When he died on the cross, Jesus Christ had been abandoned by almost all those who had cheered him on his triumphal entry to Jerusalem only a few days earlier. Most of them, it seems, were amongst those who shouted, ‘Crucify him! Crucify him!’ Of his twelve closest followers, one, Judas Iscariot, betrayed him to the authorities and another, Peter, who would become known as the Prince of the Apostles, denied ever having known him. For the rest, they slunk away terrified that his fate would befall them too. According to St John’s Gospel only John the Beloved Disciple and the Mother of Jesus and a few other women stood by the cross of Jesus as he died.
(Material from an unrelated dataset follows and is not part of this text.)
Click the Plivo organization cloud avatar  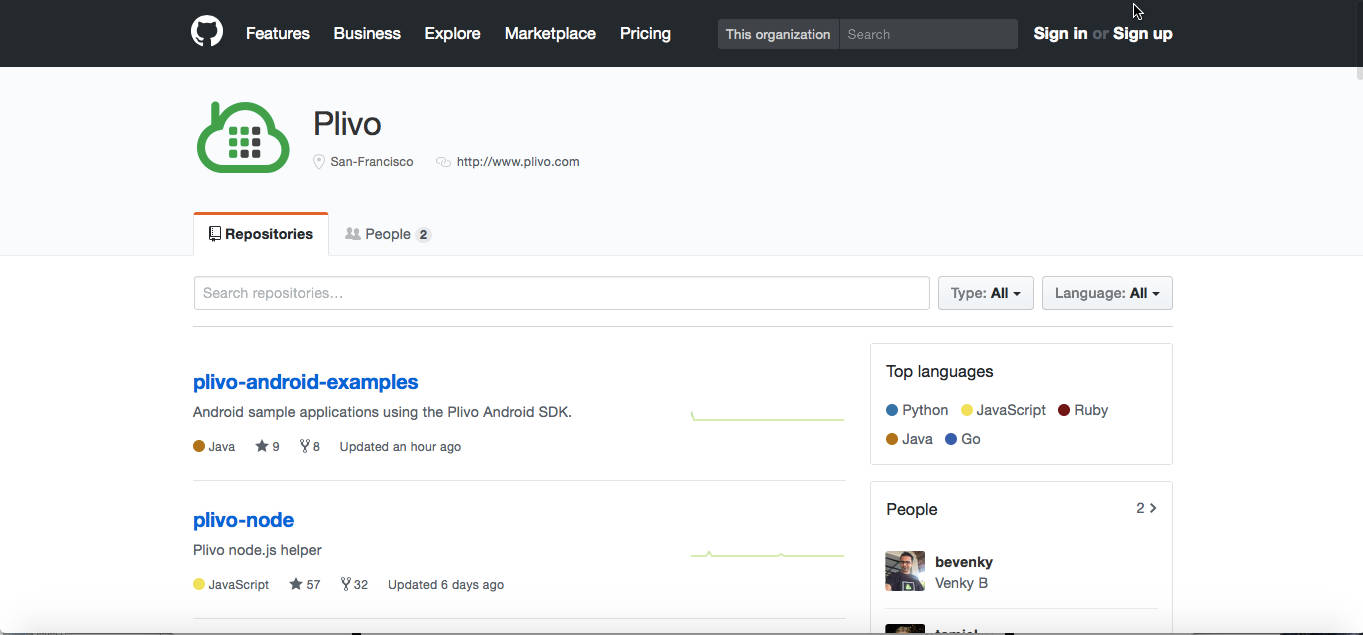click(x=242, y=137)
Although the risen Jesus appeared to his disciples in the Upper Room, where they had eaten the Last Supper, none of them at that time dared to leave their place of safety and boldly declare to the crowds and to the authorities that Jesus was alive. They carried on in hiding for weeks, until they received the gift of the Holy Spirit, who then drove them out at Pentecost. Thus the life of the Church began on slender beginnings. And, although a third of the world’s population profess to be Christians, we know how fragile is the Church, through the frailty of its adherents, through our own frailty.
Let us then recommit ourselves on this glorious Easter Day to close discipleship of our Lord, to seeking to be more conformed to his likeness, to be more faithful in following him, to daily prayer, to regular receiving of the sacrament of his Body and Blood.
Just as the risen Jesus showed his disciples his hands and his side, the marks of the nails, of his wounds, so he shows us today his own suffering, and the suffering of the Church his Body, as well as his glorious resurrection, and invites us to share both his suffering and his risen life.
Christ is risen, Alleluia! He is risen indeed, Alleluia!